2. EKSEN: ARAZİ TAHRİBATININ DENGELENMESİ SÜRDÜRÜLEBİLİR KULLANIM
Atıl durumda olan kamu arazilerimizin; karbon yutak alanına dönüşmesi için ağaçlandırma çalışmalarımızı arttıracağız. Bu yolla bir yandan toprağı korurken öte yandan özel sektör katkısını arttıracağız. Bunun için de ilk etapta 8 bin hektar arazide, 8 milyon fidanı toprakla buluşturacağız. Yine; 200 bin hektarlık kamu arazimizin, yeşil yutak alanlara dönüştürülmesi yoluyla yıllık 3,5 milyon ton karbondioksit miktarına eşdeğer bir tutum sağlayacağız. Ortalama ömür üzerinden değerlendirildiğinde ise bu miktar; 100 milyon tonluk bir karbondioksit emisyonuna karşılık gelecektir. Başarılı bir performansla; ülkemizin farklı yerlerinde toplam 1 milyon hektarlık alanı, Karbon Yutak Alan Potansiyeli olarak değerlendirilebileceğiz.

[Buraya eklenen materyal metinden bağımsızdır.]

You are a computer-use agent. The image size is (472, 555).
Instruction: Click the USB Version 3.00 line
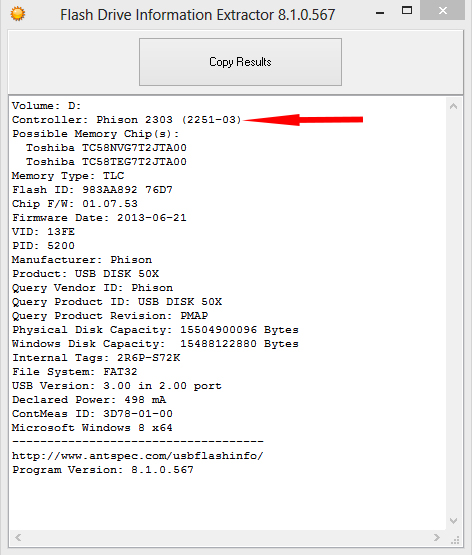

“Yutak Alan Karbon Kredilendirme ve Sertifikasyonu” çalışmamızı tamamladık. Çalışacağımız her bir yeşil yutak alanın Karbon Kredi Değerini bir Standart Belge ile sertifikalandıracağız. Elde edilecek her bir karbon kredisinin, etkilenen sektörler tarafından kullanımını sağlayacağız. Türkiye Büyük Millet Meclisimizde yakında yasalaşacak olan İklim Kanunumuz ile de bunun yasal zeminini hazırlamış olacağız.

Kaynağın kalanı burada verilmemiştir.